Venho trazer o amor e venho pedir o amor. Quem tem medo de uma criança? Vinde, pois, a mim, vós todos que gemeis sob o peso das tribulações, vinde e eu aliviarei os vossos ombros, darei aos vossos corações o amor verdadeiro e às vossas almas a felicidade completa e eterna. Vinde ao meu presépio, ao confessionário e terminai à Mesa Sagrada, onde nos daremos o amplexo da eterna amizade!
SEGUNDA MISSA
EVANGELHO (Lucas, II. 15-20):
XV - Naquele tempo, depois que os anjos se retiraram deles para o céu, os pastores diziam entre si: Vamos até Belém e vejamos o que é que aí sucedeu e o que é que o Senhor nos manifestou.
XVI - E foram com grande pressa. E encontraram Maria e José, e o Menino deitado na manjedoura.
XVI I - E vendo isto, conheceram o que lhes tinha sido dito acerca do Menino.
XVIII - E todos os que ouviram se admiraram do que lhes diziam os pastores.
XIX - Ora, Maria conservava todas estas corsas meditando-as no seu coração.
XX - E os pastores voltaram, glorificando e louvando a Deus, por tudo o que tinham ouvido e visto conforme lhes tinha sido dito.
SEGUNDA INSTRUÇÃO
OS PASTORES PERTO DO PRESÉPIO
O Evangelho da segunda Missa de Natal é consagrado aos pastores, mostrando-os diante do presépio de Jesus e reconhecendo a verdade do que os anjos lhes haviam anunciado.

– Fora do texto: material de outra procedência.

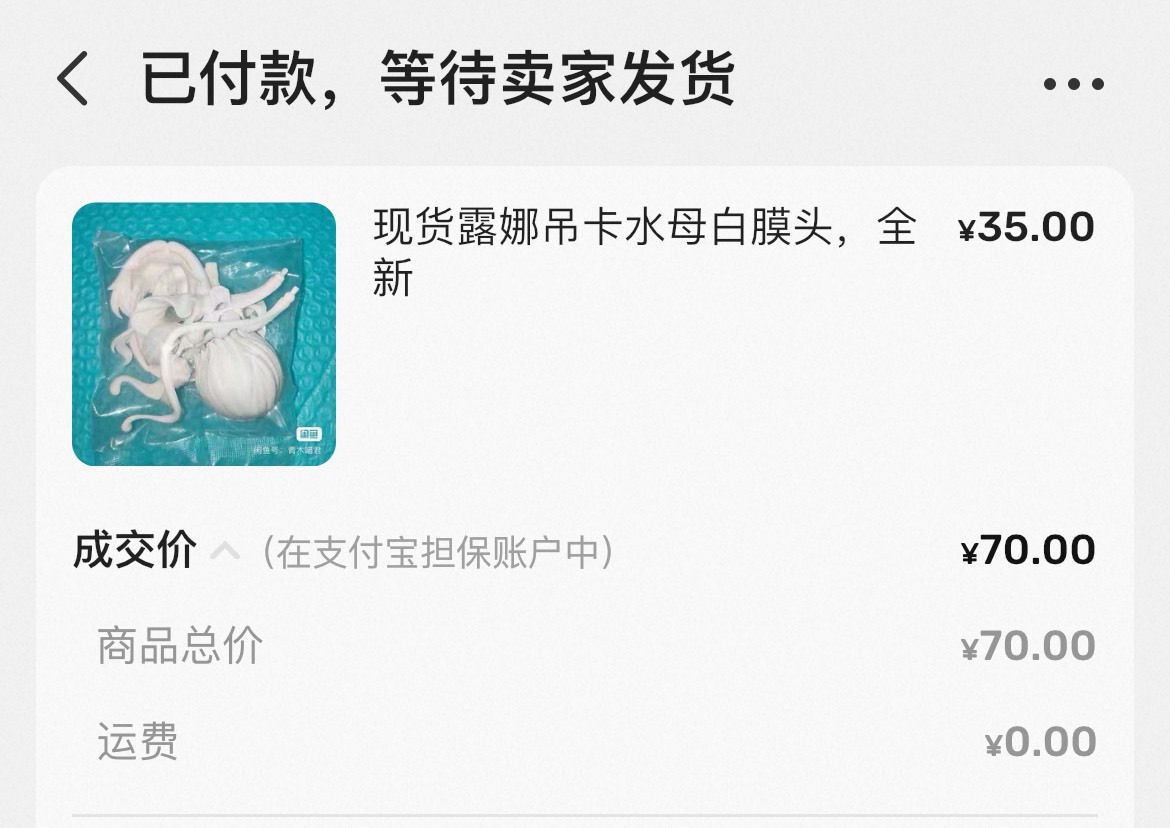
Task: Click the divider line below 运费
Action: (x=585, y=815)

Procuremos conhecer um pouco os sentimentos destes humildes pastores em presença de Jesus. Estes sentimentos eram simples como simples eram os conhecimentos, que tinham da vinda do Messias, e como simples são as ideias do povo acerca de acontecimentos, que ultrapassam sua compreensão. Consideremos, pois:
I - As suas primeiras IMPRESSÕES.
II - Os seus SENTIMENTOS verdadeiros.
I - AS PRIMEIRAS IMPRESSÕES
As primeiras impressões devem ter sido de decepção ante a aparente contradição entre os dois sinais indicados pelos anjos, para reconhecerem o Messias esperado:
Hoje nasceu o Salvador do mundo. Achareis um menino envolto em paninhos e deitado numa manjedoura.

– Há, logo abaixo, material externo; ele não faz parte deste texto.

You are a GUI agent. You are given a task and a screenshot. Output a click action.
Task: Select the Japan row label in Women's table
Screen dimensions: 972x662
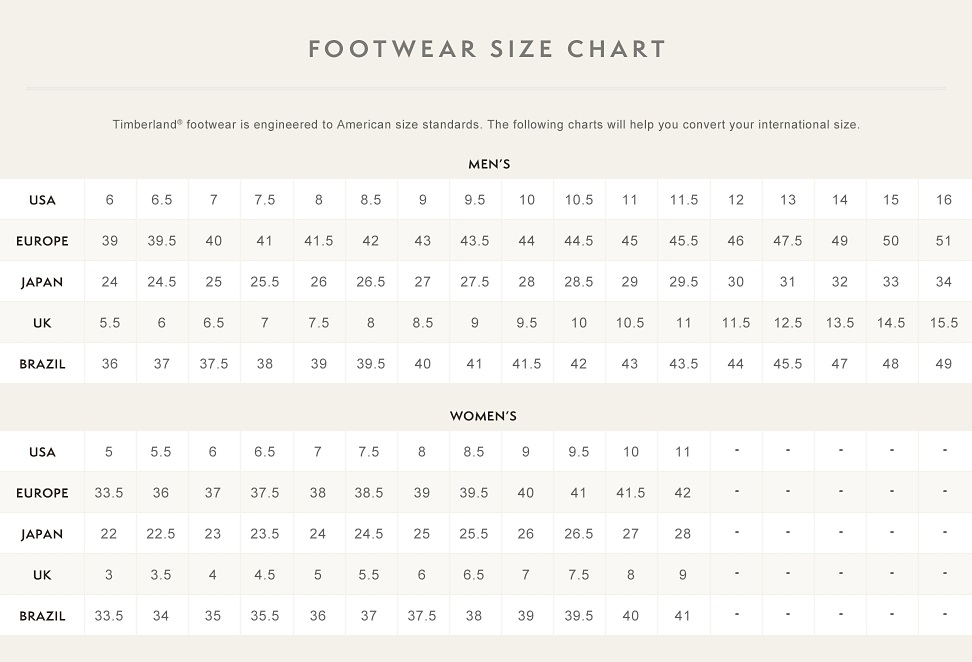pyautogui.click(x=42, y=534)

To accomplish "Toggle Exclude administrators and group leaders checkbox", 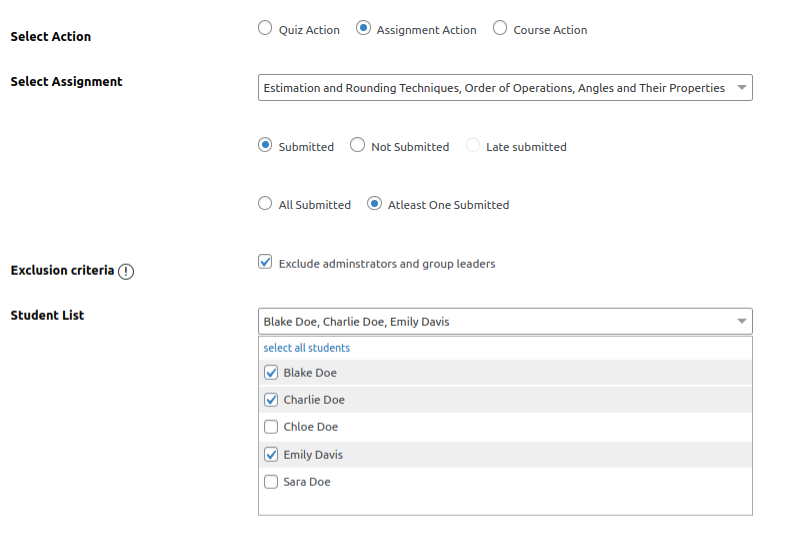I will pos(265,262).
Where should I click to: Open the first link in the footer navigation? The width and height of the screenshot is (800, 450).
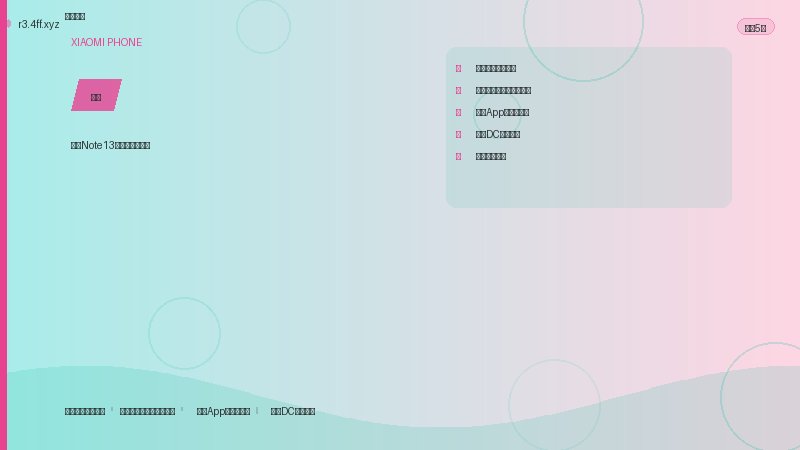click(x=85, y=412)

- como? O Salvador, o Messias manifesta-se sobre a aparência humilde de uma criancinha, chorando talvez, e sobre um trono de miséria um pouco de palha numa manjedoura!
Pouco importa a esta gente simples, mas leal. Maria sorriu-lhes; Jesus derramava luz e amor em seus corações.
O céu manifestou a notícia: eles creem e ei-los a caminho.
Semblantes espantados, marcha pesada e apressada ao mesmo tempo. E, guando chegam perto de Jesus, surpresa, emoção, e talvez lágrimas.
Eles olham, examinam a criancinha bela, radiante e meiga, que lá está deitada diante deles, numa pobreza extrema, em cima de um pouco de palha. Ao lado da criancinha uma mulher, u'a mãe resplandecente de pureza, no olhar, no gesto, na palavra e até nas manifestações de seu amor maternal.
Ela se lhes aparece tão bela, tão nobre, que não teriam a coragem de dirigir-lhe a palavra. É, porém, tão convidativa, tão meiga, que se sentem animados, a perguntar-lhe se aquele menino é seu filho, donde vem, que vem fazer, se precisa de qualquer coisa.
Examinam depois o semblante patriarcal, majestoso e humilde de José: que lhes fala com bondade e na linguagem rústica dos campos.
Os rudes pastores compreenderam as explicações de José, o olhar de Maria e as lágrimas da criancinha e lhes ofereceram tudo o que haviam trazido para Ele : frutas, leite, ovos e outros alimentos do país. José agradeceu a todos.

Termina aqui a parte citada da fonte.